Her life-long rationalism remained unshaken when in 2003 she almost died as a result of complications after a routine operation. Asked on Radio 4 whether the hallucinations she had experienced during her “near death experience” involved seeing God, she replied:
No. I am a humanist… And I saw no long tunnels with lights at the end – I mean, those sort of out-of-body experiences that people are supposed to have, or last-minute experiences before they are dragged back, I think they are effects of hypoxia, a lack of oxygen, I’m quite sure that’s why people get those effects, and I wasn’t short of oxygen, they were pumping the stuff into me in vast quantities. So I had none of those hallucinations. [Mine] were – what were they? – coloured lights, lots of coloured lights. Pretty ones, like Des’s pictures – my husband paints interesting abstracts, and I saw a lot of his paintings there were no nasty hallucinations I’m happy to say.”
She told The Guardian:
I was an atheist when it started and I remain one. People used to say to me ‘You wait until something really bad happens, you’ll start praying’, but I didn’t and I can’t. I don’t put [my recovery] down to any superior being, I put it down to the superb training and skill of the people looking after me.

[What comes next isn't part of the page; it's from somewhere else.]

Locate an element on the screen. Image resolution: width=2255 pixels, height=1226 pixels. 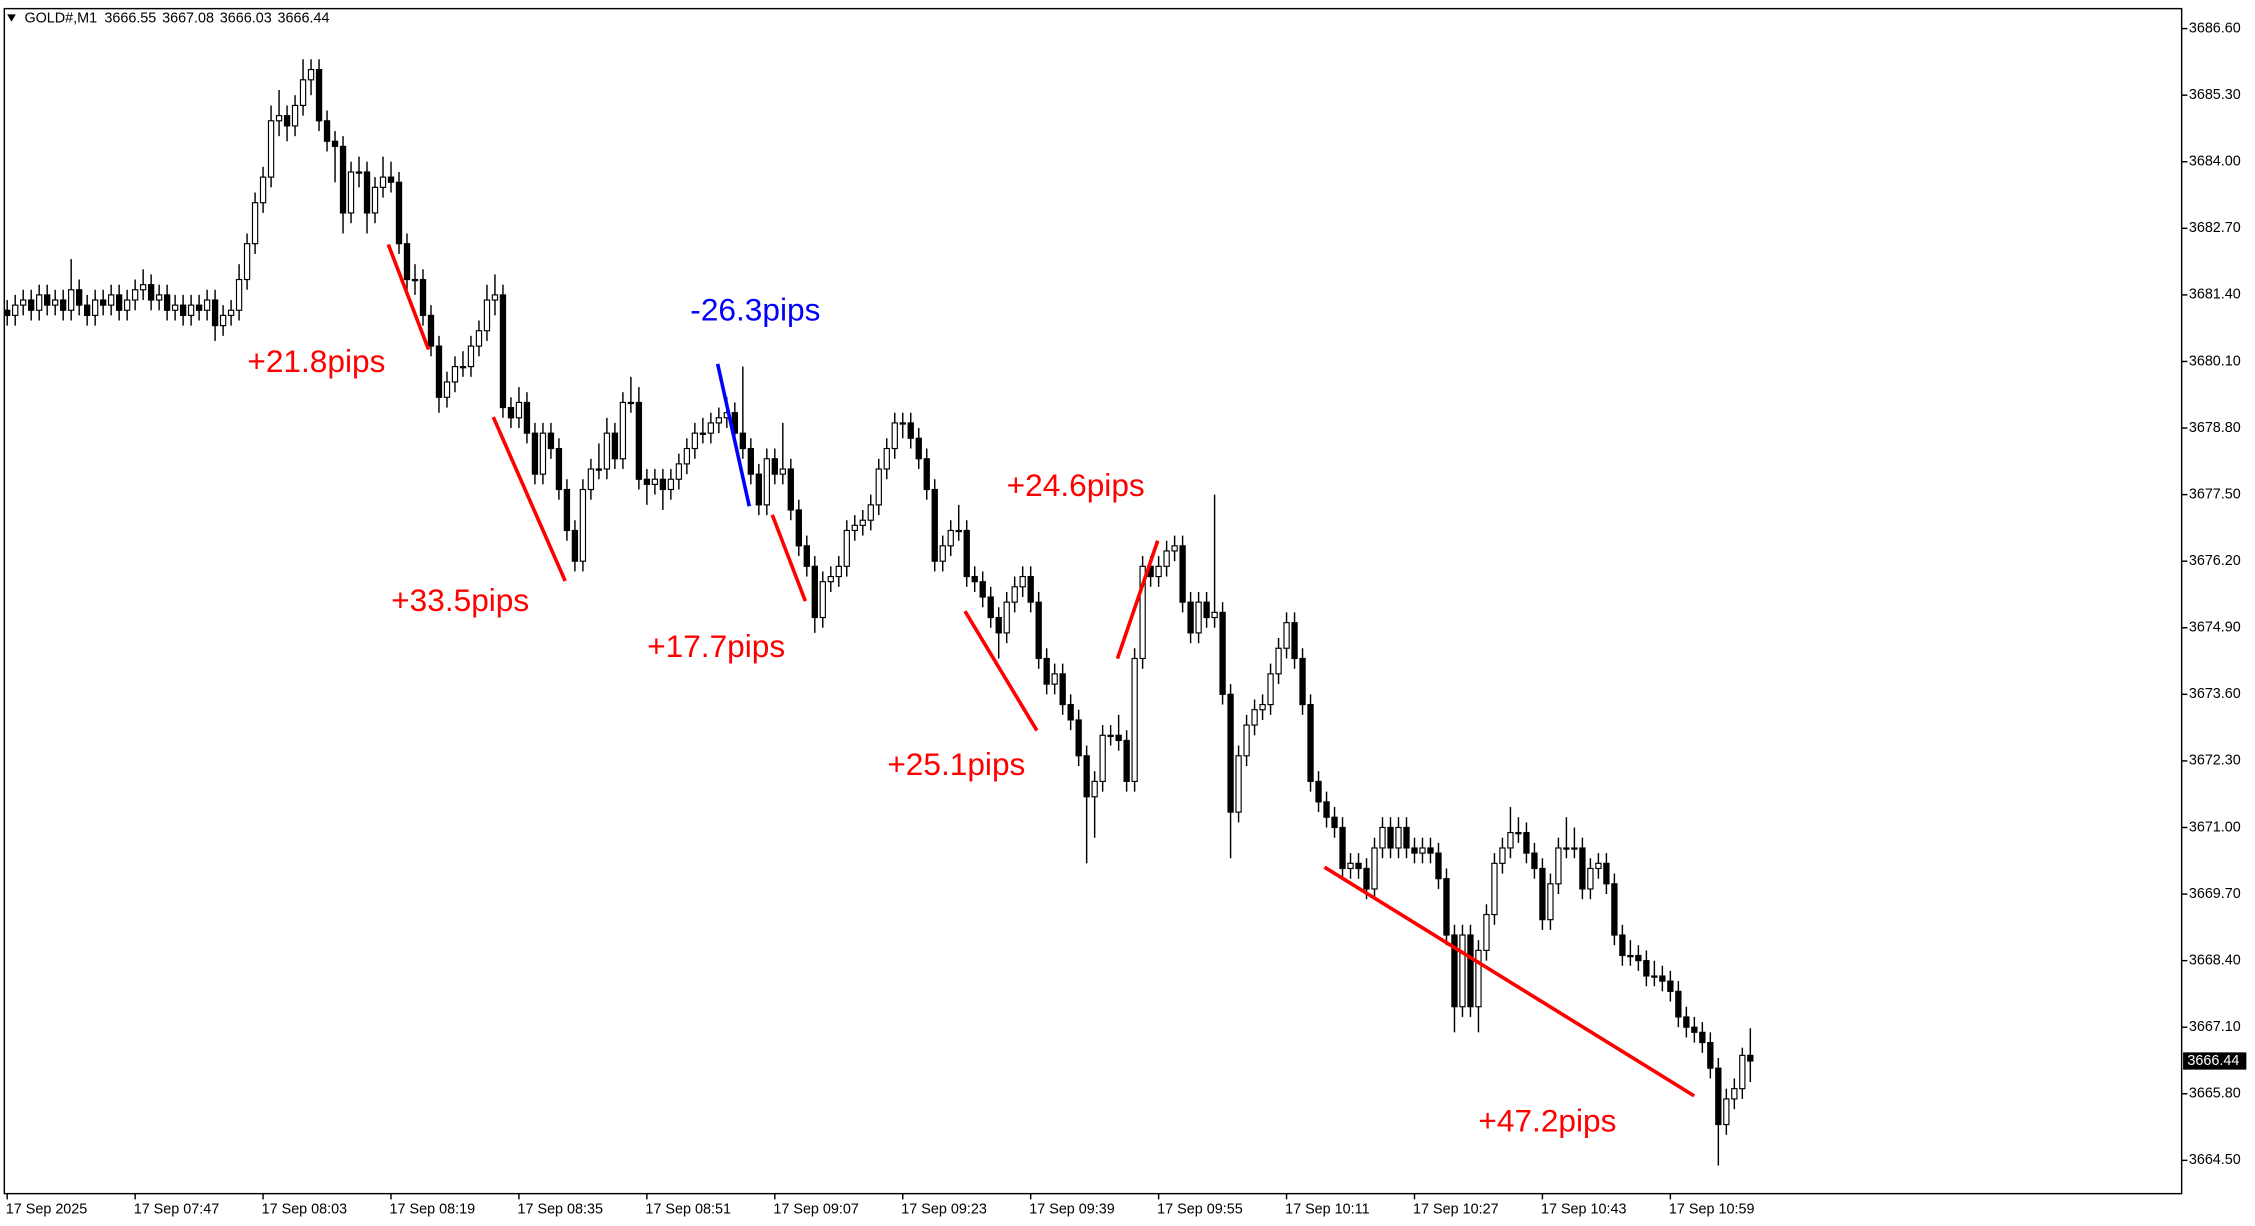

“We don’t have to bother ourselves too much about what lies behind it all,” she told the BHA. “It’s there. We are here. What is is. Our job is to get on with things, trying to make life better as we go.”
BHA Chief Executive, Andrew Copson said, ‘Claire Rayner found meaning and inspiration in living and the enjoyment of life, in trying to fulfil her potential, and in the wonders of nature and the marvels of the cosmos. She was a remarkable woman with broad interests and deep sympathies who lived an exemplary humanist life and we all feel lucky to have known her and to have had her support for so many enjoyable years.’